### WORK TO COMPLETE
Write out the data exactly as given, dropping every picture.

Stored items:
>>>

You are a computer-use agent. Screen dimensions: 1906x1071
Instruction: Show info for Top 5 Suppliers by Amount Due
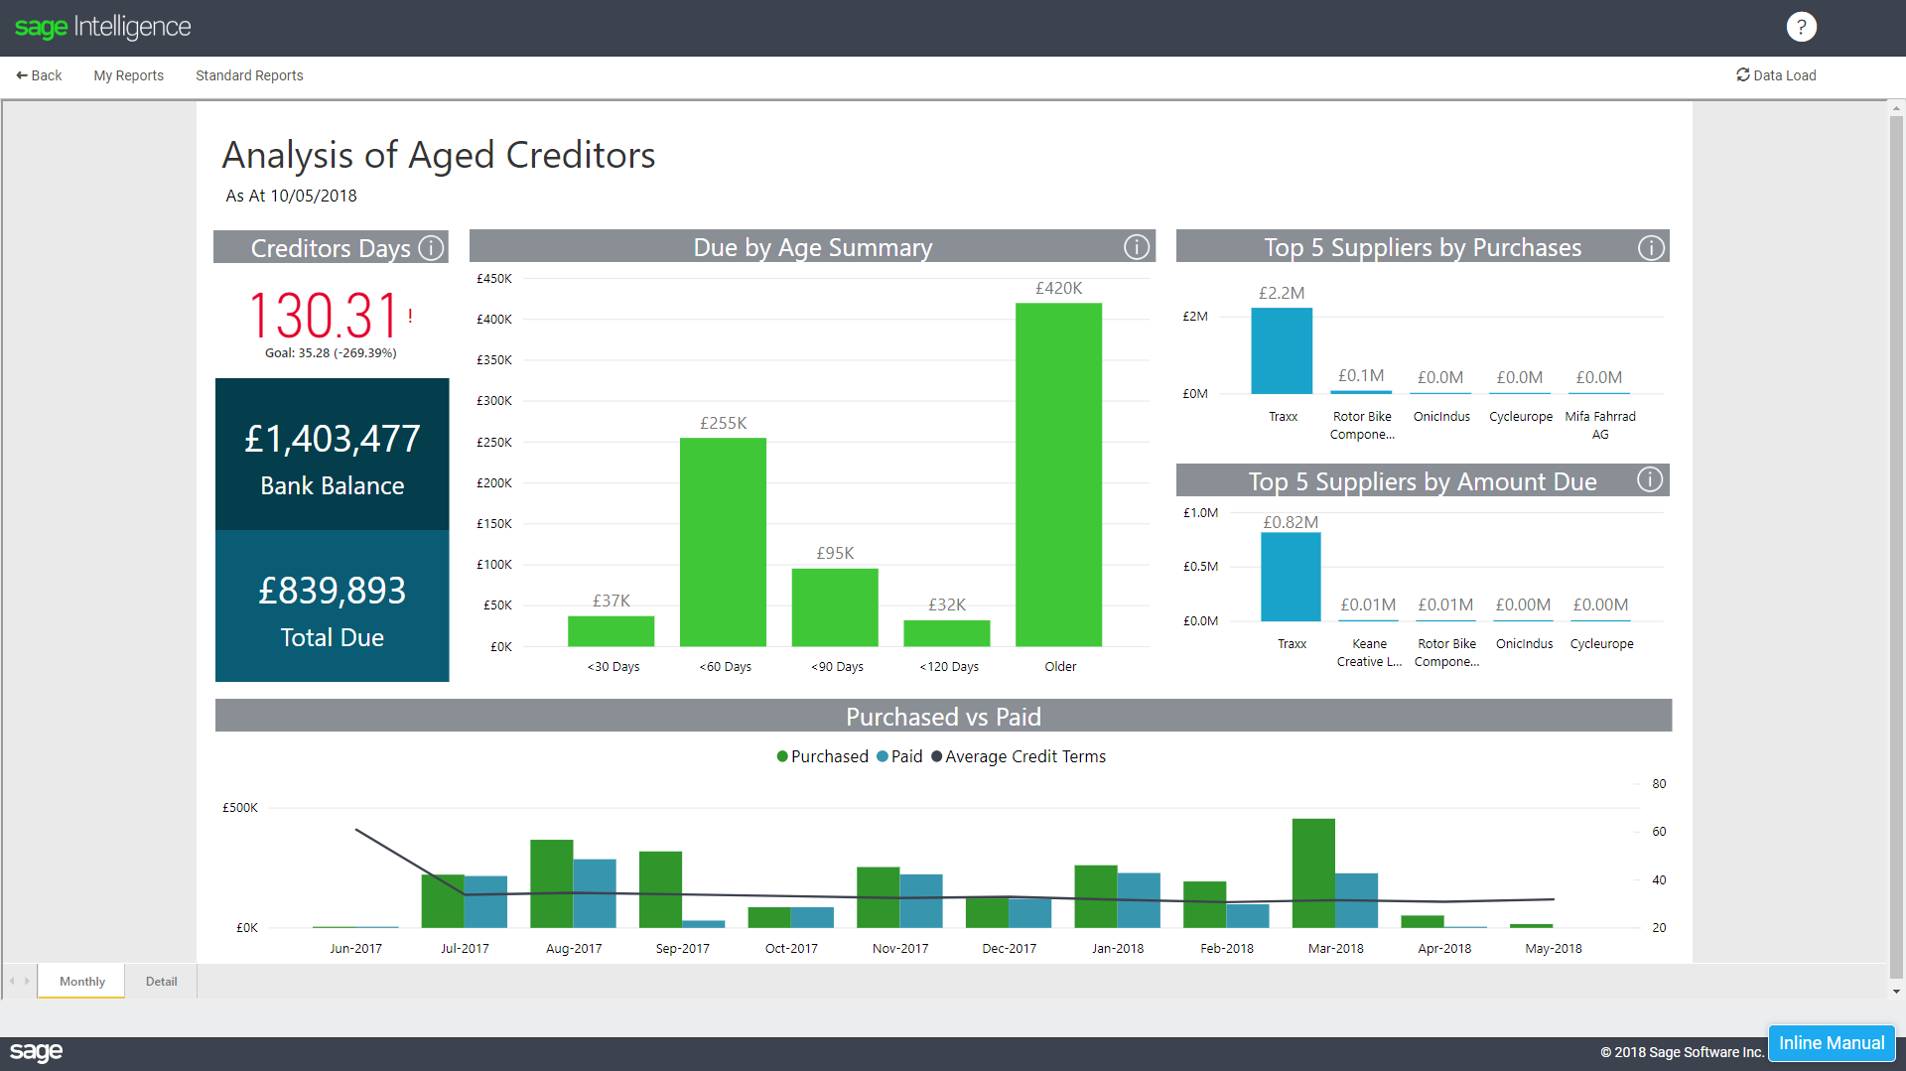click(1649, 480)
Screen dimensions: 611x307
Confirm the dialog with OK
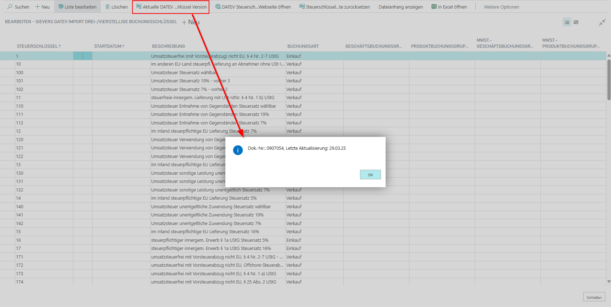(x=370, y=175)
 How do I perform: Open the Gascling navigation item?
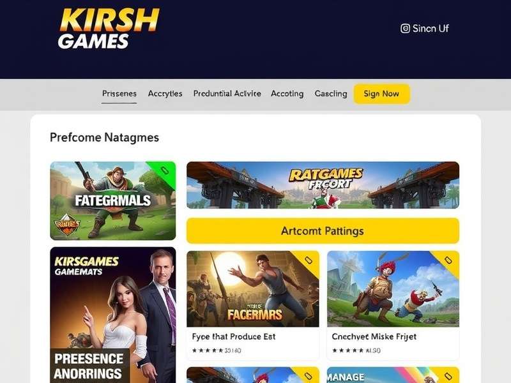tap(331, 93)
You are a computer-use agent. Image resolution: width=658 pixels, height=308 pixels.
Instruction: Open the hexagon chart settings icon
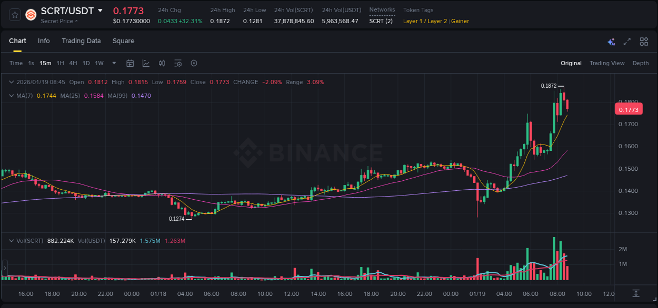pos(194,63)
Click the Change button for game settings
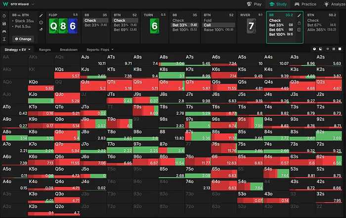Viewport: 346px width, 218px height. [x=22, y=39]
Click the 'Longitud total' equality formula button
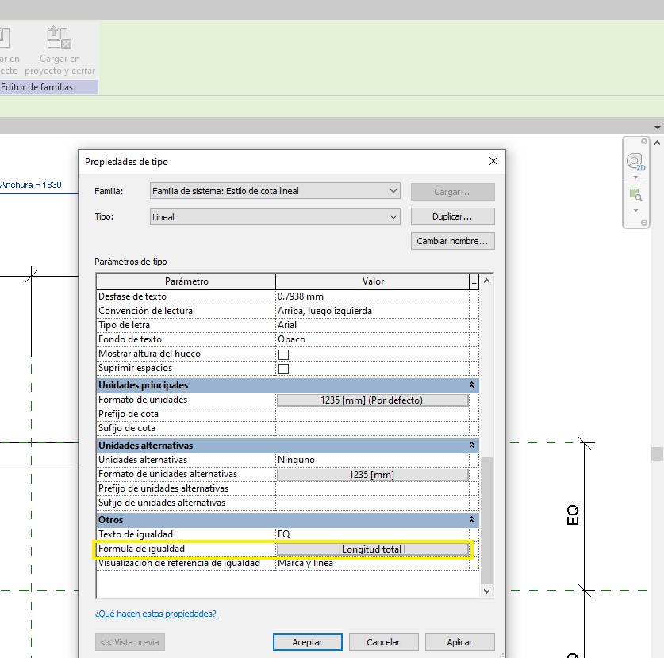 [372, 549]
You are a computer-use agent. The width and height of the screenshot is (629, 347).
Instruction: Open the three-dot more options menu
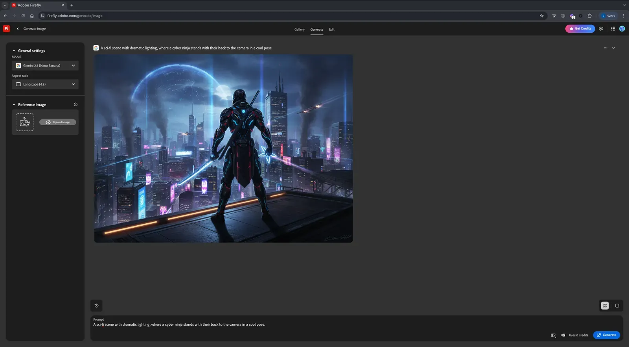[605, 48]
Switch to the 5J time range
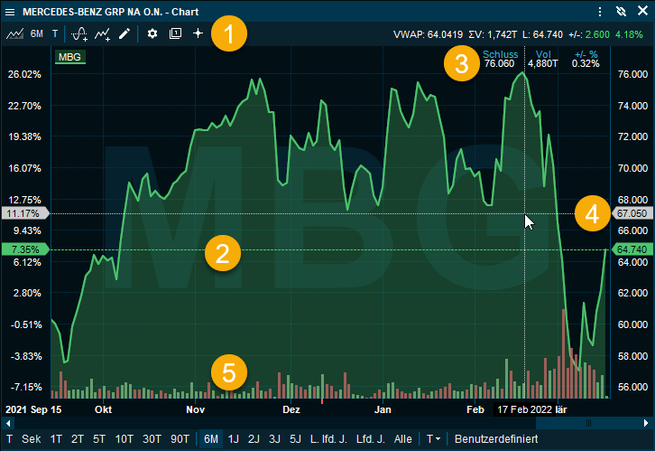Image resolution: width=655 pixels, height=451 pixels. tap(295, 438)
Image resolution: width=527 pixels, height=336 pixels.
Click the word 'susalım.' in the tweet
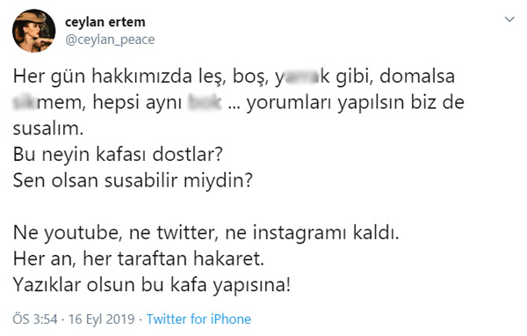(48, 128)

<<<

### RESULT FOR THIS EXERCISE
You are a computer-use agent. Screen dimensions: 1906x1071
Instruction: Show info for Top 5 Suppliers by Amount Due
click(1649, 480)
Screen dimensions: 611x307
Confirm the dialog with OK
(x=370, y=175)
 How do I perform: Open the Gascling navigation item?
tap(331, 93)
You are a computer-use agent. Image resolution: width=658 pixels, height=308 pixels.
Instruction: Open the hexagon chart settings icon
pos(194,63)
Click the Change button for game settings
Viewport: 346px width, 218px height. [x=22, y=39]
Click the 'Longitud total' equality formula button
 [372, 549]
You are a computer-use agent. The width and height of the screenshot is (629, 347).
Instruction: Open the three-dot more options menu
[605, 48]
Switch to the 5J time range
Image resolution: width=655 pixels, height=451 pixels. tap(295, 438)
Image resolution: width=527 pixels, height=336 pixels.
Click the word 'susalım.' in the tweet
(48, 128)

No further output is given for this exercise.